Task goal:
Update the stretch of items from the line containing "You are a computer-use agent. This" through the line containing "tap(226, 557)" by replacing "Toggle" with "Switch" and keeping everything else unchanged. Give back only those lines, and leave the pictures out of the answer.

Entries for locating text and elements
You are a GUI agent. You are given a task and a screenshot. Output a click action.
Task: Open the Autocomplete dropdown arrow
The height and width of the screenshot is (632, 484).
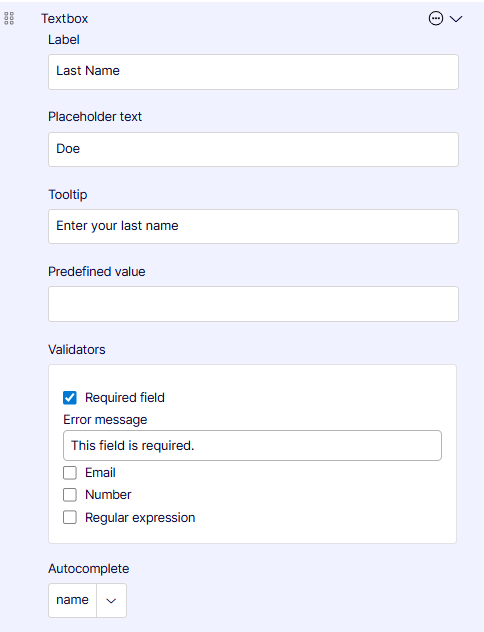(111, 601)
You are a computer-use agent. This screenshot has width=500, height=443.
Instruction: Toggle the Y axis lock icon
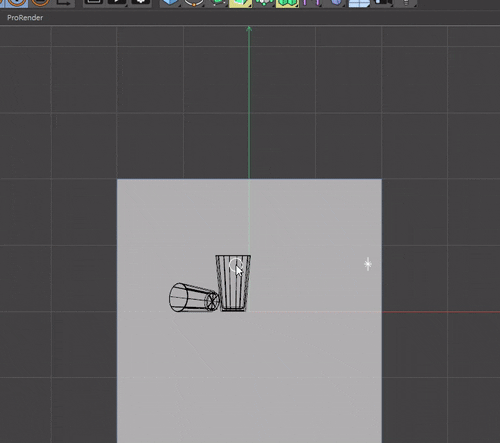coord(17,3)
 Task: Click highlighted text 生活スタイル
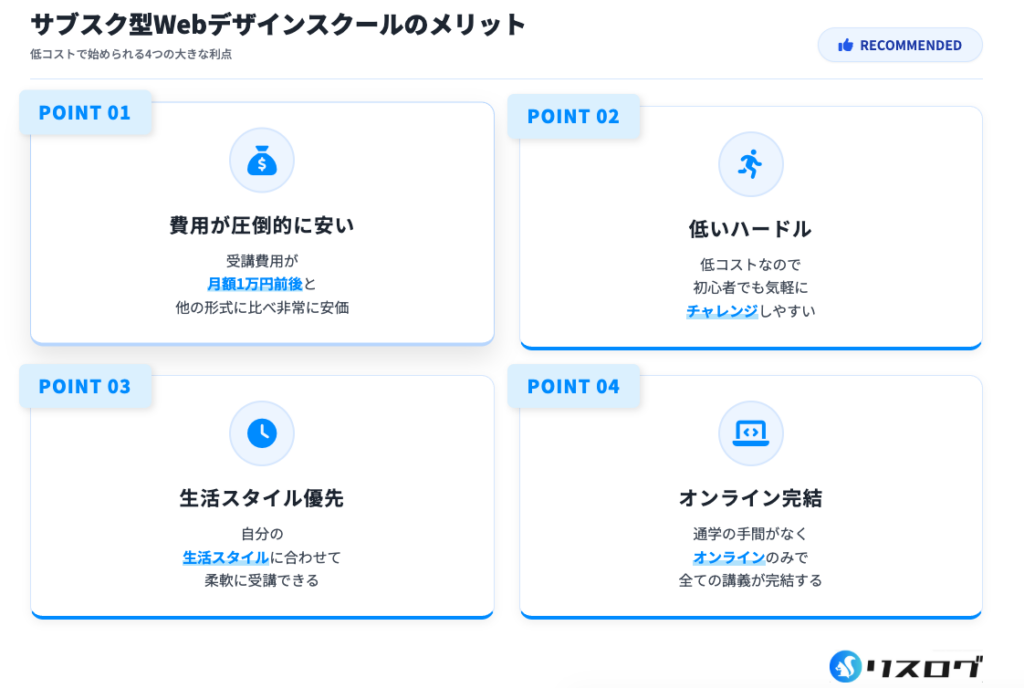tap(226, 557)
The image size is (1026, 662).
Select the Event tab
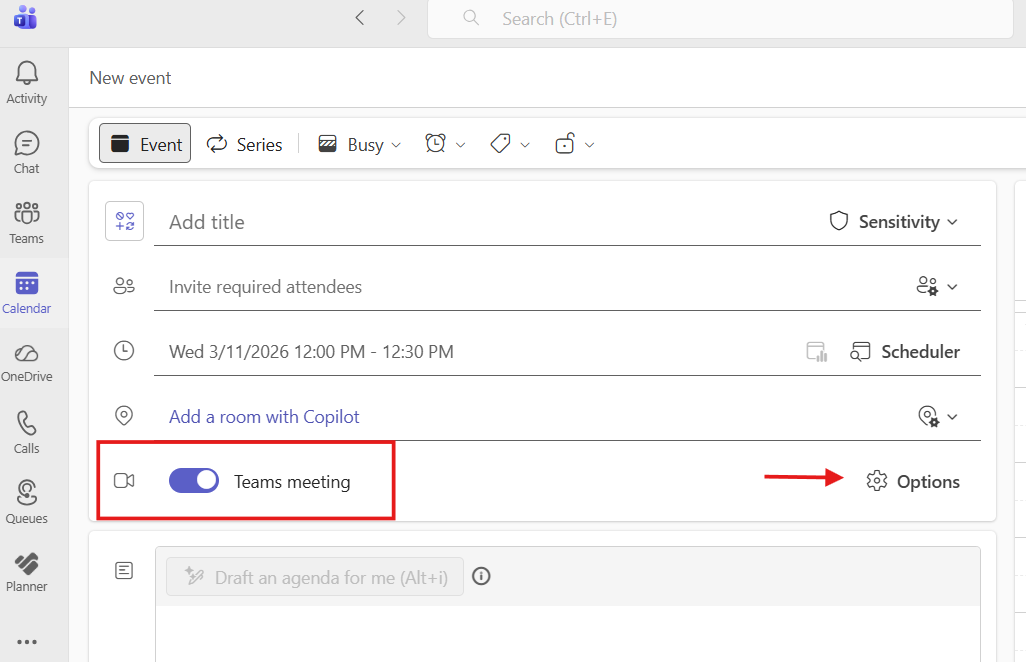[145, 144]
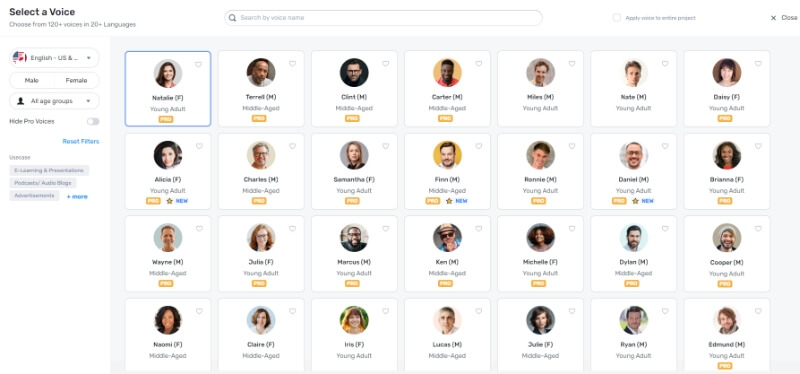Add Daisy to favorites via heart
Screen dimensions: 800x374
[758, 64]
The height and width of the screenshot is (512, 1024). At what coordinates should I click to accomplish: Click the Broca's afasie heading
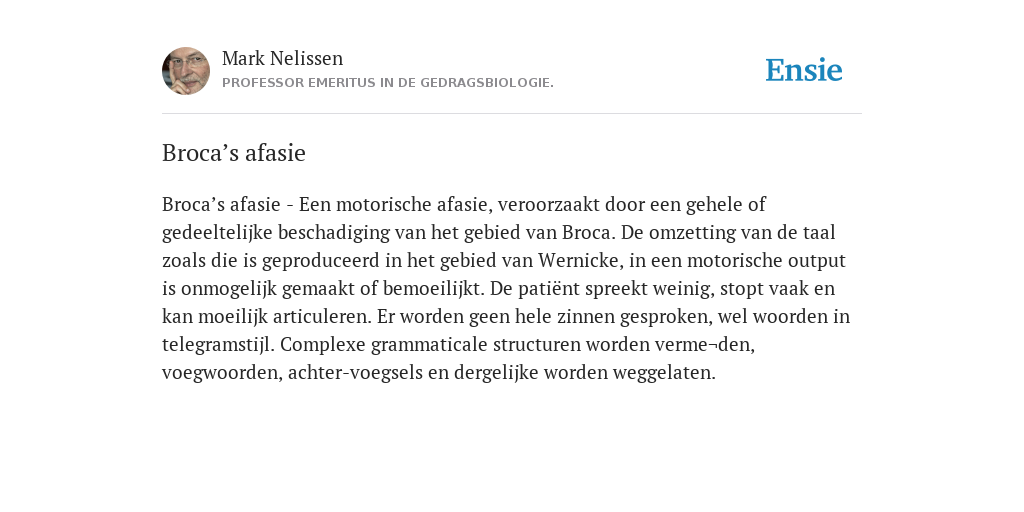click(x=234, y=153)
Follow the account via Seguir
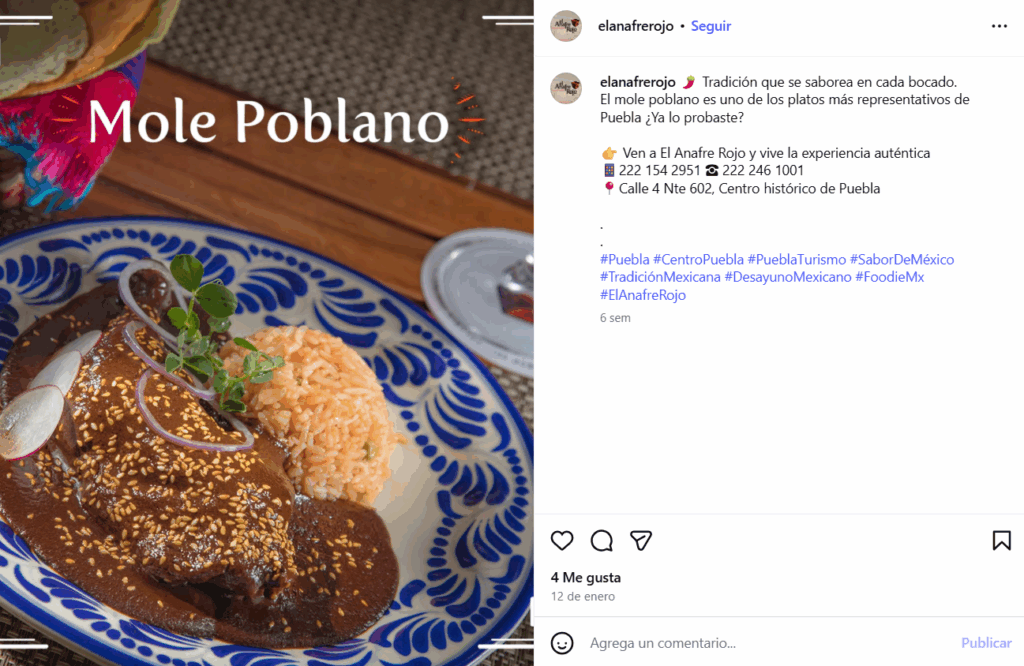Image resolution: width=1024 pixels, height=666 pixels. pos(711,26)
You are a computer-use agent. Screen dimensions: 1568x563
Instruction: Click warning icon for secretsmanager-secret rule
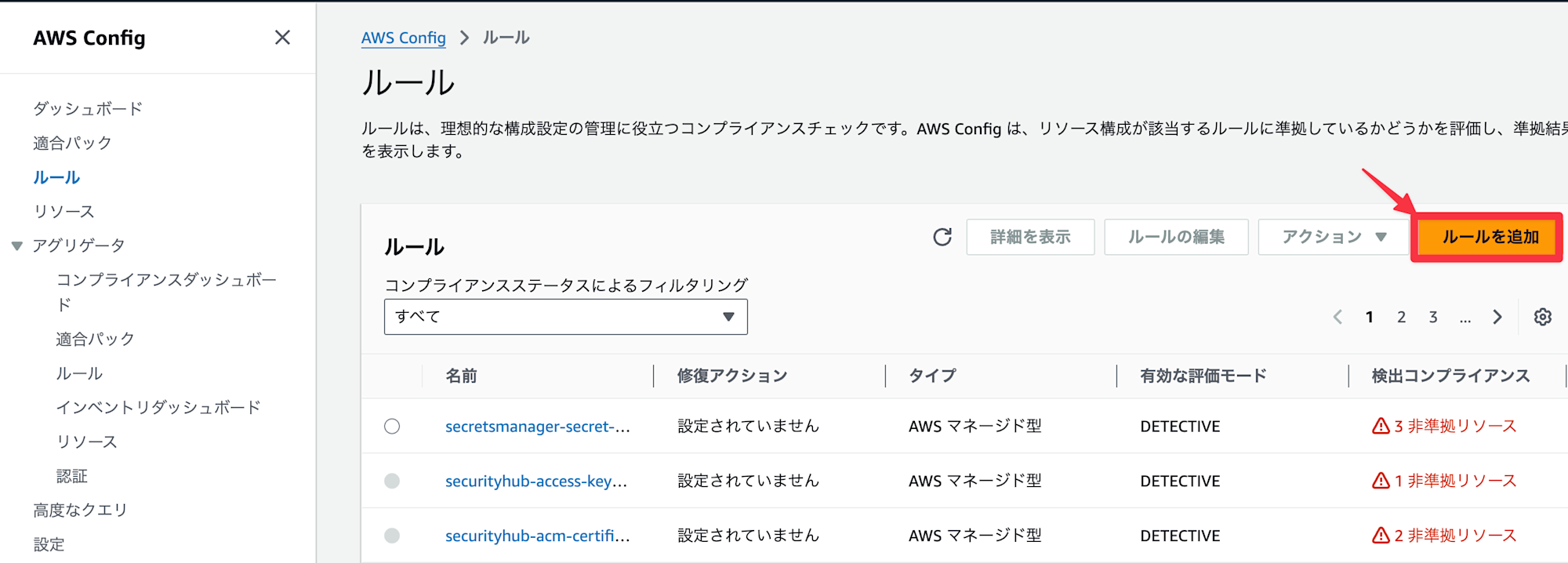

Answer to the problem:
You are a computer-use agent. This screenshot has width=500, height=443.
Instruction: Switch the Y axis lock icon
coord(17,3)
 Task: Click highlighted text 生活スタイル
tap(226, 557)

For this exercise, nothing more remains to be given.